§ SOURCE

↓

Image: Flickr/Matthew Burpee

Canada ratified the United Nations Convention against Torture in 1987, yet a good number of Canadians have been tortured with the complicity of public officials. To be more precise: Torture — physical, psychological or both — has been inflicted by our prisons and our security and intelligence services on many Canadians — a disproportionate number of them indigenous or people with a Middle Eastern background — as well as on foreign citizens.

When examples of such incidents are exposed, Canadians are outraged. But only rarely are they revealed.

For example, as we’ve been shocked to learn recently, solitary confinement in our prisons seems to be as Canadian as maple syrup, even though the United Nations says solitary lasting more than 15 days amounts to torture. The Toronto Star recently reported that over the course of five months last year, more than 1,600 inmates suffered solitary confinement at two Ontario jails. Many were Indigenous people.

The Globe and Mail has written extensively about Adam Capay, the young Indigenous man kept in solitary for more than 1,500 days — more than four years. Ontario government officials knew but did nothing until they were publicly exposed. The Ontario Human Rights Commission says there is an “alarming and systemic overuse of segregation” in Ontario jails.

No one has been held accountable.

Nor must we forget that during Canada’s participation in the war in Afghanistan, Afghan prisoners were often turned over by Canadian troops to U.S. and Afghan authorities. It was widely known that torture would be the fate of most of them. Despite pressure, Canadian governments, including this one, have refused to hold an inquiry.

No one has been held accountable.

Then there are those mystifying “security certificates,” a troubling tool that allows Ottawa to deport non-citizens it deems a threat to national security. The following Muslim men have been arrested under security certificates: Hassan Almrei, Adil Charkaoui, Mohamed Harkat, Mahmoud Jaballah and Mohamed Zeki Mahjoub. None was charged, but all were imprisoned for between four and seven years as they awaited deportation. All but one suffered solitary.

No one has been held accountable.

Many will have seen the deeply disturbing documentary The Torture Files by Terence McKenna that ran over three nights on CBC-TV in September. It names both the victims and at least two of the Canadian officials complicit in their torture in Syria. The victims are men of Middle Eastern heritage but with no links to any form of terrorism. They include the following individuals: Abousfian Abdelrazik, Ahmad Abou-Elmaati, Abdullah Almalki, Maher Arar, Arwad al-Boushi and Muayyed Nureddin. We can add Omar Khadr, who was psychologically tortured at Guantanamo Bay by both U.S. and Canadian officials.

The Canadians who were instrumental in the suffering of the other men were also named in two separate federal inquiries. One was Franco Pillarella, then Canada’s ambassador to Syria. False information was given to U.S. officials about Mr. Arar, a Canadian citizen, by Canadian officials, even though he was innocent of any crime. The Americans duly passed him on to Syria — to be tortured like all the others. Mr. Arar was jailed in what he described as a “grave” — six feet long, three feet wide, seven feet high — for 10 months. It was like being buried alive. He was also tortured repeatedly.

↑

§ DATASET ROWS
↓

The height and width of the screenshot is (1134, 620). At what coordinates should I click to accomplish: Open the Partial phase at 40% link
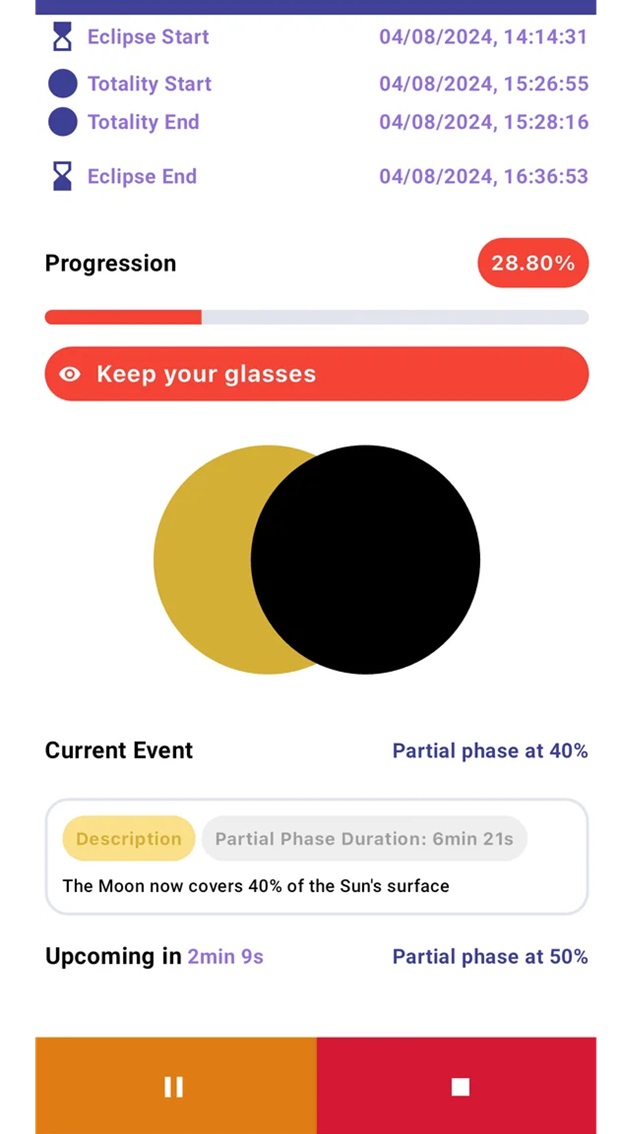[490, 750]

↑
↓

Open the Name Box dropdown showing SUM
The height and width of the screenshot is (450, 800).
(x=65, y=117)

↑

§ YOUR TASKS
a) In the piece on torture in Canada, condense the paragraph beginning "Then there are those mystifying" into a short bulleted list that keeps its main facts.
b) According to the piece on torture in Canada, how long was Adam Capay kept in solitary confinement?
c) Carry on the piece on torture in Canada from its last sentence, adding a few paragraphs.
These records come from a different source than the text on torture in Canada.

§ FINAL RESULTS
a)
- Security certificates let Ottawa deport non-citizens it considers a national security threat.
- Five Muslim men were arrested under them: Hassan Almrei, Adil Charkaoui, Mohamed Harkat, Mahmoud Jaballah and Mohamed Zeki Mahjoub.
- None was charged, yet all were imprisoned for four to seven years while awaiting deportation.
- All but one were held in solitary.

b) More than 1,500 days, which is more than four years.

c)
Incredibly, as is well documented, Mr. Pillarella actually co-operated with the Syrian torturers, supplying them with questions to be asked of three Canadians. He kept being appointed to new diplomatic posts until he resigned.

A second Canadian is featured in the McKenna documentary, a Mountie named Michel Cabana. Mr. Cabana passed on false information that led to Mr. Almalki being detained when he visited Damascus. His cell was described by Amnesty International as being similar to Arar’s. He was “subjected to a vicious cycle of torture. He was beaten with an electric cable, strung up to the bars of a window and lashed with leather belts.”

Two commissions of inquiry concluded that Mr. Almalki, Mr. Elmaati, Mr. Nureddin and Mr. Arar were all wrongfully targeted by the Canadian Security Intelligence Service and the RCMP.

Cabana was promoted to RCMP assistant commissioner, a position he holds to this day.

U.S. President Barack Obama banned the CIA’s widely used torture techniques in 2009, but president-elect Donald Trump, who embraces the use of torture with much enthusiasm, could easily reverse that order. In Canada, the previous government had told CSIS that it could use information derived through torture. The Liberal opposition was outraged.

As well, the Conservative government’s anti-terrorist Bill C-51 was interpreted as opening the door to CSIS to use torture in its work, even though information thus acquired is notoriously unreliable. The Liberals were outraged.

Yet the new, Liberal government is still “assessing” the issue, even though Canada has agreed to sign the UN’s optional protocol to the Convention against Torture allowing for the inspection of detention centres, where torture often takes place in secrecy.

A number of heroic Canadians have dedicated themselves to ending the use of torture by Canada. They include, among others, Matthew Behrens, Monia Mazigh, Amar Wala, Barbara Jackman, Roch Tassé and his International Civil Liberties Monitoring Group.

Why should their efforts be needed at all? Torture is both immoral and useless as a tool to fight terrorism. It outrages Canadians. How can our governments condone it for even one more day?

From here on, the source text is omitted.